→ **TASK TO CARRY OUT**
Reproduce each of the following entries verbatim, preserving every line in its original order.

^^^^^^^^

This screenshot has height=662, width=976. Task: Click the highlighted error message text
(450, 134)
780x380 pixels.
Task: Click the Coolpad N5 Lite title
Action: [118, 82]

^^^^^^^^

→ **RESULT FOR THIS TASK**
This screenshot has height=662, width=976. Task: Click the highlighted error message text
(450, 134)
780x380 pixels.
Task: Click the Coolpad N5 Lite title
Action: [118, 82]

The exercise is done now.